Warsi, who I imagine must envision himself as Babban to an imaginary Khalu, expertly pulls of a dialect peppered with metaphors about holy cows and widows, and jokes that suggest the unholy union of mothers and tigers (result: Babbar sher). Sadh inadvertently invokes goofy Babloo Chaudhary from Duplicate, and narrates long-winding crude jokes that seem to have three acts. In short, they are your usual ‘good-hearted’ Bollywood criminals with a misplaced sense of morality: We will lie, steal, cheat, womanize and thrash, but thou shall not kidnap. Naturally, an urgent need for money coerces them into kidnapping an enigmatic girl named Baby (Aditi Rao Hydari), who they later discover to be the missing sister-in-law of the baddest baddie up North, Khap head Billu himself. It’s murkier than they expect, because Billu wants Baby back for reasons that involve sex tapes, political affiliations and elections. This is a plot that could have cut the movie short by an hour if Baby genuinely favored logic over showmanship. But this is cinema.
Kapoor depends far too much on the vagaries of his characters. More than once, the twosome scratch their heads and wonder why nothing feels right. Who can blame them? Shady sidekicks attempt to offer comic relief in what is essentially a portrayal of the repressive Khap culture in Haryana; Dibyendu Bhattacharya plays Bangali, an ally who puts this whole thing into motion, supported by the omnipresent Brijendra Kala, who has no business here except to appear happy in a Shimla cottage.
More worrying are the forced commercial elements that Kapoor crams in—two bumbling cops played by Amit Sial and Rajiv Gupta offer shades of Clouseau and chief inspector Dreyfus, while Guddu’s farcical attraction to Baby (because they’re the only ones here in the same age group, obviously) is so abrupt that you wonder if Sadh and Hydari were even aware of its inclusion in the final cut. Ronit Roy gives it his best shot, but behaves like he can literally hear the slasher background score that accompanies his facial expressions.
A gunfight in the end is shabbily cut, assuming that a shaky camera automatically suggests an edgy Saving Private Ryan intensity. Motion sickness aside, it offers a glimpse into Kapoor’s quickie treatment of a script that allows no scope for experimentation. His restlessness with the material is apparent at one point; he uses the old zoom-in-dolly-out perspective distortion technique for no apparent reason, with the cops talking nonsense in the foreground and a bike arriving in the background. There’s not a strand of urgency in this scene, which fizzles out with yet another simpleton moment by Gupta.

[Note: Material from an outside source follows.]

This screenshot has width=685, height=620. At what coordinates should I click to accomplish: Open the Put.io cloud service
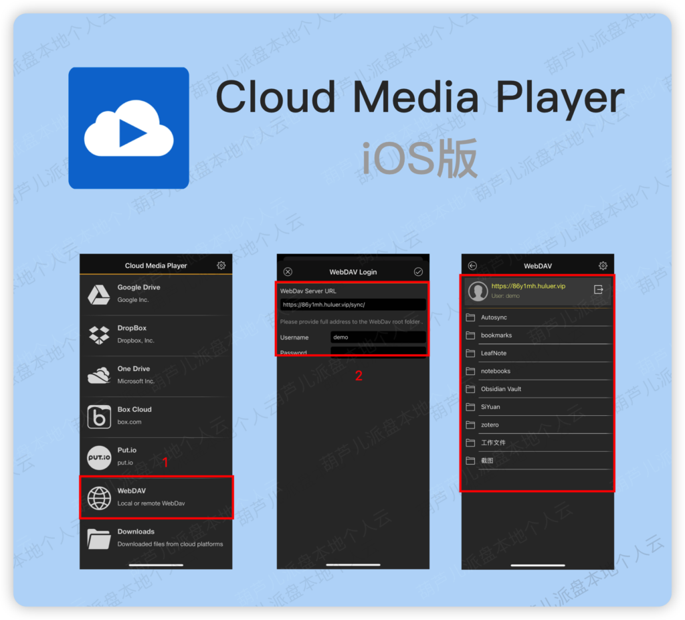100,455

Directors, who write their films alone from scratch, tend to be very stubborn about their vision being realized without compromise. They even tend to edit and score it mentally while writing, always thinking a step ahead. I don’t know how much of that is true with Subhash Kapoor. Guddu Rangeela may not exactly be his passion project—more like a lazy transition phase—but he could have at least injected it with some passion. For our sake.
The movie is rated U/A: Parental supervision is necessary to help children get over Ronit Roy’s presence.